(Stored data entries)
******

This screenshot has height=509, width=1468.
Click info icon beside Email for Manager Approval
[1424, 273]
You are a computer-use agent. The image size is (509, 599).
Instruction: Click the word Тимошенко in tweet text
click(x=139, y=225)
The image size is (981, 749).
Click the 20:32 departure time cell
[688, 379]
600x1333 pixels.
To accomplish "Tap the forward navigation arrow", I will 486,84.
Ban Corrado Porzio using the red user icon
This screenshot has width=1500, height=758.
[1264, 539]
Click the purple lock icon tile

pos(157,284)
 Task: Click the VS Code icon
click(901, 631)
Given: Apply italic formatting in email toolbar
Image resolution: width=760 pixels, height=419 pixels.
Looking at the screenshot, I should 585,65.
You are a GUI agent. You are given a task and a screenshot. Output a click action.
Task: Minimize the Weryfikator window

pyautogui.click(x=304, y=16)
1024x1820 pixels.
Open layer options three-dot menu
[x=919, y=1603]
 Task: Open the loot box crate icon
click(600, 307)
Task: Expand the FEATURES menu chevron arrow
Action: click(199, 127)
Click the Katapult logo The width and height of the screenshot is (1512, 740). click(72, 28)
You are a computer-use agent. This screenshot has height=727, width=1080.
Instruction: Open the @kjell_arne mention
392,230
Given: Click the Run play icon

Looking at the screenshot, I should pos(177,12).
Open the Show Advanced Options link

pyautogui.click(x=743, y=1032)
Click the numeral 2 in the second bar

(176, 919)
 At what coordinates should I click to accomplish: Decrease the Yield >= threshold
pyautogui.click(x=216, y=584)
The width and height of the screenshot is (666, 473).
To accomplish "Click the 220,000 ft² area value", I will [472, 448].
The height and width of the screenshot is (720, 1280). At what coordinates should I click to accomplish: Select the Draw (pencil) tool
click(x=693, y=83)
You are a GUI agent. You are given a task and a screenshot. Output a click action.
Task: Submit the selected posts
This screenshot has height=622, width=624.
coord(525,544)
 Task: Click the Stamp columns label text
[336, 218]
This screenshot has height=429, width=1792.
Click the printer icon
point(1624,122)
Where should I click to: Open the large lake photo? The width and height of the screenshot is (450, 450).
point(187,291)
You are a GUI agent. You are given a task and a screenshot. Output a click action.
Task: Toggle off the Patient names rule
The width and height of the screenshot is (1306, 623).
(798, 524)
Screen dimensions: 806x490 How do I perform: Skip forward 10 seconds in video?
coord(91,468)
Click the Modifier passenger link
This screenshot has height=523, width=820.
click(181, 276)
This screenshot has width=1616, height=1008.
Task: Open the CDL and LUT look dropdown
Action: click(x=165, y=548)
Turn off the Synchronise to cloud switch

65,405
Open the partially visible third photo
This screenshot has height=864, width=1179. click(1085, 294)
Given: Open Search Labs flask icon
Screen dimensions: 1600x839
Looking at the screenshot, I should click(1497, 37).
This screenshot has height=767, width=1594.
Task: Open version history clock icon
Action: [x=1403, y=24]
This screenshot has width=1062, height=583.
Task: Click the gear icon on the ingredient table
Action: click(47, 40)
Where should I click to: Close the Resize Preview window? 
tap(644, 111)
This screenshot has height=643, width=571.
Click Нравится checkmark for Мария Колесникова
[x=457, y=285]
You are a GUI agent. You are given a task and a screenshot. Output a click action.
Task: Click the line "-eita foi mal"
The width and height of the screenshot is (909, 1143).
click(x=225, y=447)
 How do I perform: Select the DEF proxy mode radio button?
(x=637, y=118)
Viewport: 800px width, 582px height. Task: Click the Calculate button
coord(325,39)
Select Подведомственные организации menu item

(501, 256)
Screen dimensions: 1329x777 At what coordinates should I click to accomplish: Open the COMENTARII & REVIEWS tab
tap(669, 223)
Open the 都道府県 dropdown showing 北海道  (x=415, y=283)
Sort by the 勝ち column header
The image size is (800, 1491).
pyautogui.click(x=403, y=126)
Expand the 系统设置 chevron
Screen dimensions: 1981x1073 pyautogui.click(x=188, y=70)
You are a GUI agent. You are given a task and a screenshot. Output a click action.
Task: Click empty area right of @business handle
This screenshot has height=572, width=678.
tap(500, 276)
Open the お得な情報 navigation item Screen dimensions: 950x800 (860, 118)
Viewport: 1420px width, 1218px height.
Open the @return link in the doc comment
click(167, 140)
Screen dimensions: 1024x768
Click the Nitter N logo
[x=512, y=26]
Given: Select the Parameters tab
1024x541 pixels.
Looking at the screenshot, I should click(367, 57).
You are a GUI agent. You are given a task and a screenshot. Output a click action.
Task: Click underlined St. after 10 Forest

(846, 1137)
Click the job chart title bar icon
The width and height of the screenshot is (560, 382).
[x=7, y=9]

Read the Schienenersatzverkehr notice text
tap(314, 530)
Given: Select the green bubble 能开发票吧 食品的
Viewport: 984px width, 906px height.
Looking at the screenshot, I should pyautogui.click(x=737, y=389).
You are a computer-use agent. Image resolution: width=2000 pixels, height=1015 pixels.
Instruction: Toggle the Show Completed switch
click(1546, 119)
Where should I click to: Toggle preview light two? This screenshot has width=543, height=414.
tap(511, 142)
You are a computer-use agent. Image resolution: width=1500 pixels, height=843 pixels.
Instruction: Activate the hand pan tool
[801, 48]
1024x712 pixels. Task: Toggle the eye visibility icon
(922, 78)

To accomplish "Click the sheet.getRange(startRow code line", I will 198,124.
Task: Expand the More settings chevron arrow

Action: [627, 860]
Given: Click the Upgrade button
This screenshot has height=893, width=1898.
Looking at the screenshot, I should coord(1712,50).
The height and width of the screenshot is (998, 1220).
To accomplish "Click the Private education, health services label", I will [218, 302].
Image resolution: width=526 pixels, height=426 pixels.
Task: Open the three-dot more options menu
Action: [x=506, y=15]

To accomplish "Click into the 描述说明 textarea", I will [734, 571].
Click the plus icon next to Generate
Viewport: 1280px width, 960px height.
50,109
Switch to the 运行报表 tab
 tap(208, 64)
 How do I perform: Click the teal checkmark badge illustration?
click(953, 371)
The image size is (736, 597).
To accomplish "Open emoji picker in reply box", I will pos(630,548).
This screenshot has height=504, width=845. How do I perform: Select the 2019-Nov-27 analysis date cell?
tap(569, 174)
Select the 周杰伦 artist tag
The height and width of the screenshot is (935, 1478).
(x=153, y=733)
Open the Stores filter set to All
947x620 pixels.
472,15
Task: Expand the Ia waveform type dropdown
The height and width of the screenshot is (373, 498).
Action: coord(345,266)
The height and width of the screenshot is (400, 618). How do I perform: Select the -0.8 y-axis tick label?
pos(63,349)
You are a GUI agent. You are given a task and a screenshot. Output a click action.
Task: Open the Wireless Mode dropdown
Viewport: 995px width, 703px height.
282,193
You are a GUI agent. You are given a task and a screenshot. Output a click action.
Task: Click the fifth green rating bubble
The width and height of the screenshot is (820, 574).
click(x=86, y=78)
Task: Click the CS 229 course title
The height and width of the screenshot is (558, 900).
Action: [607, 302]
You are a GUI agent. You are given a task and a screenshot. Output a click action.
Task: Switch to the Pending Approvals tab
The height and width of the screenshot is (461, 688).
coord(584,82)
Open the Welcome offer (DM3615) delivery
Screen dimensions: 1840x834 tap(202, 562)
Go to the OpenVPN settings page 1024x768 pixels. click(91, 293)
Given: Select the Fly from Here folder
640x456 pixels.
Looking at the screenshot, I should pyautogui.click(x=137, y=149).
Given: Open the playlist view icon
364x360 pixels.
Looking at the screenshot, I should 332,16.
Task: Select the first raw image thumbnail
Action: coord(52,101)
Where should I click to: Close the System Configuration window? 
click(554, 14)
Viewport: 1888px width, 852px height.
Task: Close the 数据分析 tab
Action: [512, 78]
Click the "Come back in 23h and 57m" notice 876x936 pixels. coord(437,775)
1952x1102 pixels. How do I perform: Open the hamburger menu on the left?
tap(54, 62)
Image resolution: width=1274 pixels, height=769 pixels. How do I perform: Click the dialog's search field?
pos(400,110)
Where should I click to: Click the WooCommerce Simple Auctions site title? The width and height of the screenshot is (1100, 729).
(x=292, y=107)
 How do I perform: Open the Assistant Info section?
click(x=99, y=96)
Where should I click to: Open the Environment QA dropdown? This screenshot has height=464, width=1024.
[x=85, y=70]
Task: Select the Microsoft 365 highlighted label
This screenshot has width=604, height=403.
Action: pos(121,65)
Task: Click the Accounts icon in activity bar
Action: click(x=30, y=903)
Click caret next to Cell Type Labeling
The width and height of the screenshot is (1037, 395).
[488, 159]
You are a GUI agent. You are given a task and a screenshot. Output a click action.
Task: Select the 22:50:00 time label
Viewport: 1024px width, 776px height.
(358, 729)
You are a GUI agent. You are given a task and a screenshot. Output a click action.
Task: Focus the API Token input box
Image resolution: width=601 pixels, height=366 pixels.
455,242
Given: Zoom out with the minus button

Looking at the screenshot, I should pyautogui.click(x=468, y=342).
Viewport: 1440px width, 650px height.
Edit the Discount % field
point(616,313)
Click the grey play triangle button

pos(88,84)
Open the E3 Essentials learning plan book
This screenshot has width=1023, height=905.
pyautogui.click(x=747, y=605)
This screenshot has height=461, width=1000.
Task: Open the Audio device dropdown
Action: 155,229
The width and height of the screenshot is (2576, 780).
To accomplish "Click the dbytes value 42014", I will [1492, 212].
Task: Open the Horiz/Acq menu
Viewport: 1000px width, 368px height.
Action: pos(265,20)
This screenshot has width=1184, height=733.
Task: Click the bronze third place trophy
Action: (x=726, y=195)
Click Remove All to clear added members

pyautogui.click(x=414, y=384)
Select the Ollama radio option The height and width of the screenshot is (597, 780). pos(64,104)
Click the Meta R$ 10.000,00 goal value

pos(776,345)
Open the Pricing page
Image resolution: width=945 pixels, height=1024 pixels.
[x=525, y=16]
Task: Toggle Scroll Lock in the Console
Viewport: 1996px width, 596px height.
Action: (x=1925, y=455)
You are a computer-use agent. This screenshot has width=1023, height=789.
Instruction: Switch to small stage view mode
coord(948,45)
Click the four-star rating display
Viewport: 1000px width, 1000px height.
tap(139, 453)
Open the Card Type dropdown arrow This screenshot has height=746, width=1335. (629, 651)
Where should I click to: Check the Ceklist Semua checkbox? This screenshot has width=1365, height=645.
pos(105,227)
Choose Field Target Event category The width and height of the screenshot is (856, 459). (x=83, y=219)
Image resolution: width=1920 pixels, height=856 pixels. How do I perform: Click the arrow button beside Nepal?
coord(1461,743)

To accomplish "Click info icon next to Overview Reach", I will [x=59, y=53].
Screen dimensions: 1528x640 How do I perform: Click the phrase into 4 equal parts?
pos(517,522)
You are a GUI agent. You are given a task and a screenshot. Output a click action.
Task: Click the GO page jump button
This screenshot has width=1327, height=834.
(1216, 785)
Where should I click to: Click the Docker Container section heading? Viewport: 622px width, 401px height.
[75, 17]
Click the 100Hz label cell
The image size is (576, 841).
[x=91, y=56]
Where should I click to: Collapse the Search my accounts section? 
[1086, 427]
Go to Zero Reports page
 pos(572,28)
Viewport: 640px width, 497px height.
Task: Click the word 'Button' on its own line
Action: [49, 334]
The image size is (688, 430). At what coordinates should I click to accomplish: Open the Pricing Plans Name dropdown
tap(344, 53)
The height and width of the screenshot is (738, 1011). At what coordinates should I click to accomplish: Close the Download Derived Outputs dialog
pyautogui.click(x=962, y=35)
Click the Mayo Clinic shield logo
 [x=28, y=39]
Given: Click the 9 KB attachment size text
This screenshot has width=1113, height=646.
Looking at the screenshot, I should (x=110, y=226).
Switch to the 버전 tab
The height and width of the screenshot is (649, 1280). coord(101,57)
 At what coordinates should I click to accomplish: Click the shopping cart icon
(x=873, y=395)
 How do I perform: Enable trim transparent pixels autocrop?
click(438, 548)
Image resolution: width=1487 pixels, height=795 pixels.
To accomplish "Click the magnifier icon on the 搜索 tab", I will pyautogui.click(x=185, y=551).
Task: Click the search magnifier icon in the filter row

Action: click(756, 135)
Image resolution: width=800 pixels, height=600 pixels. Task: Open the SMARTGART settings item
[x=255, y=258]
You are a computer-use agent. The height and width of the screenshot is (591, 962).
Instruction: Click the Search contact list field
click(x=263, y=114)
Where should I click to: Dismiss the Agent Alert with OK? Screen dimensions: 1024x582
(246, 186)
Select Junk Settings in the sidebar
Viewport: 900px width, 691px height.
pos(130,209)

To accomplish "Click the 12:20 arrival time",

******

Count lines above containing "green" and report only the total.

2